Stored data
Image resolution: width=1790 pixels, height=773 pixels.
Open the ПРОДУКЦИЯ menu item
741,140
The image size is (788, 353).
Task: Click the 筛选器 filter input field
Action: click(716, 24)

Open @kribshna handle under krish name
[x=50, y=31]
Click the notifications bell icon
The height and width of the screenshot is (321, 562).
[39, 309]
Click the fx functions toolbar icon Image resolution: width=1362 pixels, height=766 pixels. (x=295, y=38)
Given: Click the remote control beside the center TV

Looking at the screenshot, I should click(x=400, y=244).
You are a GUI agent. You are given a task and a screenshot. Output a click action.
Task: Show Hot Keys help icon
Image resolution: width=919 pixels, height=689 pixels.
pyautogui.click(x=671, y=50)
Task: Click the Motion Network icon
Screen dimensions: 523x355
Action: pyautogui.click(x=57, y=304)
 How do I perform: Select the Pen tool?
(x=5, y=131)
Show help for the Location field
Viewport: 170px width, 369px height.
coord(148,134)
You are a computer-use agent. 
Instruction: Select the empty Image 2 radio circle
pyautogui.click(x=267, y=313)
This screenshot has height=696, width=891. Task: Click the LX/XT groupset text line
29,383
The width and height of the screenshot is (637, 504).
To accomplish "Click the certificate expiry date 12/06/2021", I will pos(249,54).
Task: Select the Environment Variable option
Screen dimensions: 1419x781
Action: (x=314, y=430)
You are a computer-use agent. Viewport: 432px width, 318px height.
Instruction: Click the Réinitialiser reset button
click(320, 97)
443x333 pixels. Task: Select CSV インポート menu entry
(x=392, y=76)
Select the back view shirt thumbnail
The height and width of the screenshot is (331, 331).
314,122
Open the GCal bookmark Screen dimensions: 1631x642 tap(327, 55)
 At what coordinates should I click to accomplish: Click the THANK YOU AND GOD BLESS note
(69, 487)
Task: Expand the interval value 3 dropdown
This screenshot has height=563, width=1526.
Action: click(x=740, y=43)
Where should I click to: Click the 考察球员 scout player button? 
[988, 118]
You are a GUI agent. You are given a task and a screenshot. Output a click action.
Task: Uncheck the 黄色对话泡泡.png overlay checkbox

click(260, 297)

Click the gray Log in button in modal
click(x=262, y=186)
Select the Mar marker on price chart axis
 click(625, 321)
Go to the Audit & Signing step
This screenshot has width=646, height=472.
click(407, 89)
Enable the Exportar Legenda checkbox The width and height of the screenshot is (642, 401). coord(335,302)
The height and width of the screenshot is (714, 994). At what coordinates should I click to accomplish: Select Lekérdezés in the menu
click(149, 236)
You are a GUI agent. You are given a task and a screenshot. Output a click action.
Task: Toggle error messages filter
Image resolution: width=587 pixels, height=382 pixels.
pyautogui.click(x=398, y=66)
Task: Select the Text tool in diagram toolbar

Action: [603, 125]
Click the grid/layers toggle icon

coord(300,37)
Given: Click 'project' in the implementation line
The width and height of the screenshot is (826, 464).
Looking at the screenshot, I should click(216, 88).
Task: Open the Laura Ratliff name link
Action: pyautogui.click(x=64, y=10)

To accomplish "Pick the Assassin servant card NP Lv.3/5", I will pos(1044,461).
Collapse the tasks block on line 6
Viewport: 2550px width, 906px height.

* [EXERCISE DIRECTIONS]: Please identify each line in the rows above that contains the word "should" and copy those lines in full. Matching is case-sensitive.

* [TASK OUTPUT]:
Looking at the screenshot, I should click(x=400, y=244).
 At what coordinates should I click to accomplish: Click the THANK YOU AND GOD BLESS note
Where should I click to: Click the 考察球员 scout player button? 
The height and width of the screenshot is (714, 994). At what coordinates should I click to accomplish: Select Lekérdezés in the menu
Looking at the screenshot, I should click(216, 88).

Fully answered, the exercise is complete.